- **PROMPT**
Write out the records from the line containing "You are a computer-use agent. Viewport: 444px" through the end of the records, reproducing each line precisely.

=== EXTRACTED INFORMATION ===

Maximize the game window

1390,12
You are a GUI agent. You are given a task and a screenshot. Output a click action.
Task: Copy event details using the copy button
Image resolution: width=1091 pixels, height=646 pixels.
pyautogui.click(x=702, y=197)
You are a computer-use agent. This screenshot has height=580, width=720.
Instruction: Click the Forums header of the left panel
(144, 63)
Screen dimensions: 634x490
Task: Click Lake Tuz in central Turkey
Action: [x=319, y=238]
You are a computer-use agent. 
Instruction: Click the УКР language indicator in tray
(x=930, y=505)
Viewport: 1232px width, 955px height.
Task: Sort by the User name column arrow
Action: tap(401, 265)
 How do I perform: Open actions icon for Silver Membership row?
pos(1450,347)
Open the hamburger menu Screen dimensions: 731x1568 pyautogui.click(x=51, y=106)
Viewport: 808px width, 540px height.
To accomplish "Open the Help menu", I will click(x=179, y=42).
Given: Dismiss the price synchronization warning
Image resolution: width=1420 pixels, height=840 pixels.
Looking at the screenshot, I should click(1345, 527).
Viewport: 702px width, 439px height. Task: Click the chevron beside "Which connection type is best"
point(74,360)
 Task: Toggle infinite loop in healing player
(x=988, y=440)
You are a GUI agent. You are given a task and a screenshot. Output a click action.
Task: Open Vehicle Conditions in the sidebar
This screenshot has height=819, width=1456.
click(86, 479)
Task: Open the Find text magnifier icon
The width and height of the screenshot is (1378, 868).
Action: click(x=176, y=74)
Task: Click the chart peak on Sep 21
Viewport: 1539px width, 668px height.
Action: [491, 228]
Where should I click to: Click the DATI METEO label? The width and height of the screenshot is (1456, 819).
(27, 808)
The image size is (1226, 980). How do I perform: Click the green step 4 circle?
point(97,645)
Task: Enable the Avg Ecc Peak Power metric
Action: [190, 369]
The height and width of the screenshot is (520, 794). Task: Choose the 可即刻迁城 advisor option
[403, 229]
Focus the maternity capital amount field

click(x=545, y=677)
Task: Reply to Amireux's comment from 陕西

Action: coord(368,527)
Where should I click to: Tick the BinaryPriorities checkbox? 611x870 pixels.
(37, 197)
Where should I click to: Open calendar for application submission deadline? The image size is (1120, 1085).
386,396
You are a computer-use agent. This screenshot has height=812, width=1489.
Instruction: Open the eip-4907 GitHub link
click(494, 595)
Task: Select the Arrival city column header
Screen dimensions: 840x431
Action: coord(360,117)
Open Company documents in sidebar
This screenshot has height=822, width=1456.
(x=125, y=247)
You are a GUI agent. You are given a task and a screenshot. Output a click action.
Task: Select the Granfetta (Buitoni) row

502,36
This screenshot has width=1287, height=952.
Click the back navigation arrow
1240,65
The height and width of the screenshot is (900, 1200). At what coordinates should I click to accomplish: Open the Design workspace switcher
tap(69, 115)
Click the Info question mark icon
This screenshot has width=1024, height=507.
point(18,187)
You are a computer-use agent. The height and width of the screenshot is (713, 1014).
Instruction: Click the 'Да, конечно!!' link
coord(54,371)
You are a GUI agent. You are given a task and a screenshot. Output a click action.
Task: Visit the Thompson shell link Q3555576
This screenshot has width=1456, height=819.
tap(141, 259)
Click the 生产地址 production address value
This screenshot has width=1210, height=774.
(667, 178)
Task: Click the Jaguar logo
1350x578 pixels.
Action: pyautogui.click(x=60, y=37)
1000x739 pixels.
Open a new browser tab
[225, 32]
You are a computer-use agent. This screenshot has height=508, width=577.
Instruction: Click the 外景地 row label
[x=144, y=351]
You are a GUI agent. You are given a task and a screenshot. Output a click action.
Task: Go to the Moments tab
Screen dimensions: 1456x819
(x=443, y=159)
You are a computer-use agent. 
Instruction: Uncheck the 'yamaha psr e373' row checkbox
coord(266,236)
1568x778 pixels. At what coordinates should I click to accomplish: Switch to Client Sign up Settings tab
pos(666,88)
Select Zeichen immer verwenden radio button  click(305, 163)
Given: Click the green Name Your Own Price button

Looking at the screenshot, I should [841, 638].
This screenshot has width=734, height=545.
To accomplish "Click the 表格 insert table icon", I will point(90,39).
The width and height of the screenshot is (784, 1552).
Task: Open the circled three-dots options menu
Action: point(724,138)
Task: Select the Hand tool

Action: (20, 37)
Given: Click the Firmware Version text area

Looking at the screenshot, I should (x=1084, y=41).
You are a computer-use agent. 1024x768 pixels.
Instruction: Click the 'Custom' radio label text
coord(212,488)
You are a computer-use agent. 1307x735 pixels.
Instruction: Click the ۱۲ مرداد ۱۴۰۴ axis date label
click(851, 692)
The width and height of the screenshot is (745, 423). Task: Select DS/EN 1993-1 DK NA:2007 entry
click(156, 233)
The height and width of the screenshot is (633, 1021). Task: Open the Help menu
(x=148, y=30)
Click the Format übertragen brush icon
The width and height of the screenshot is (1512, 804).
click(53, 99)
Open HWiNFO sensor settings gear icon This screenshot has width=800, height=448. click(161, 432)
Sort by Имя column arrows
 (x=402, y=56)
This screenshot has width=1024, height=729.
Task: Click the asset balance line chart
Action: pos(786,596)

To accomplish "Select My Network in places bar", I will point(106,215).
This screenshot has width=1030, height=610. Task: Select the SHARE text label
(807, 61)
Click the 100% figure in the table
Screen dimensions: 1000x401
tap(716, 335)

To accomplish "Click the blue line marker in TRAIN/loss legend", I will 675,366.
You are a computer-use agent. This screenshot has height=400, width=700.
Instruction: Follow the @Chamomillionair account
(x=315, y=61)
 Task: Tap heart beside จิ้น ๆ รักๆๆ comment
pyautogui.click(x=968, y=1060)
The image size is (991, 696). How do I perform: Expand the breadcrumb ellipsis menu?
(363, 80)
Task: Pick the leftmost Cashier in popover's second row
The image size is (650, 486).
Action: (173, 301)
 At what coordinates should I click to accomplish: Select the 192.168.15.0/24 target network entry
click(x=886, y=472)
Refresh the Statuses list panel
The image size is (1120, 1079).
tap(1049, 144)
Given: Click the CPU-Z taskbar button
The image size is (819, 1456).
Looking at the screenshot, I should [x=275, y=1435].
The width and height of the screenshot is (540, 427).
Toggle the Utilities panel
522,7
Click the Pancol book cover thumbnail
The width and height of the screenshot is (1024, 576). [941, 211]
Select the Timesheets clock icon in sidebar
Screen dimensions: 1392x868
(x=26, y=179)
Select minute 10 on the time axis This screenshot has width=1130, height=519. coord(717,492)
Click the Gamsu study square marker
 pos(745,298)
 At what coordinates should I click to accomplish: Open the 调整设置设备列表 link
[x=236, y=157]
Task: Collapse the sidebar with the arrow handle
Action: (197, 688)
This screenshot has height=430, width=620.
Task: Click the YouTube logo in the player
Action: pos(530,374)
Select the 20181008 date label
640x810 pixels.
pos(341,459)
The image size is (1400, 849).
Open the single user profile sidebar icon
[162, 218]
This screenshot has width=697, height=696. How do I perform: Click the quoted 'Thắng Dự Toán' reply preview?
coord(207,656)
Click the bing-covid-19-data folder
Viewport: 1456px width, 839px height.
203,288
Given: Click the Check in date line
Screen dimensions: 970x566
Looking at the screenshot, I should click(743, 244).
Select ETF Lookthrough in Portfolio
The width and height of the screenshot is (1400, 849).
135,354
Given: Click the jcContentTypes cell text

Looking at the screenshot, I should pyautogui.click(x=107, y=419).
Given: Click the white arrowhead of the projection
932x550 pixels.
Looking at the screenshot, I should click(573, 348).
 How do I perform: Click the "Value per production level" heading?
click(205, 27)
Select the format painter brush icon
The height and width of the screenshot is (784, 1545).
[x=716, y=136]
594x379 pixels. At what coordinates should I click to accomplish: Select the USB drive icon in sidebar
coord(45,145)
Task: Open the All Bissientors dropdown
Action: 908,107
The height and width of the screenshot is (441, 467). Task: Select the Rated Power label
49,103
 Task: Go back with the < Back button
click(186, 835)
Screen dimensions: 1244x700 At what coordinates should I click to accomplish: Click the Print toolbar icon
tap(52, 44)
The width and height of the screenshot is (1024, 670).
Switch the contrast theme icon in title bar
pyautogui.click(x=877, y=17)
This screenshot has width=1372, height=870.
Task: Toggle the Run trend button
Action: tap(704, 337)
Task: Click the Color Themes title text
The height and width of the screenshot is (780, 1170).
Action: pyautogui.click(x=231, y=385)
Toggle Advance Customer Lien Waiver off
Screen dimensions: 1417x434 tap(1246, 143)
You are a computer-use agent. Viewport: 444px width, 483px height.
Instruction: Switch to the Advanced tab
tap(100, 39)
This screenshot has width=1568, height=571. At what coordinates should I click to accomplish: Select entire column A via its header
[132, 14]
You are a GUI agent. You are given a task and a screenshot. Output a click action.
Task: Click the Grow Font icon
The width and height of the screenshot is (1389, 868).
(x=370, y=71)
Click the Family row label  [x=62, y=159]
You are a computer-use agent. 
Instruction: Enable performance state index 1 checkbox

===

- **SOLUTION BELOW**
You are a computer-use agent. Viewport: 444px width, 483px height.
Instruction: Switch to the Advanced tab
tap(100, 39)
This screenshot has width=1568, height=571. At what coordinates should I click to accomplish: Select entire column A via its header
[132, 14]
You are a GUI agent. You are given a task and a screenshot. Output a click action.
Task: Click the Grow Font icon
The width and height of the screenshot is (1389, 868).
(x=370, y=71)
Click the Family row label  [x=62, y=159]
You are a computer-use agent. 
Instruction: Enable performance state index 1 checkbox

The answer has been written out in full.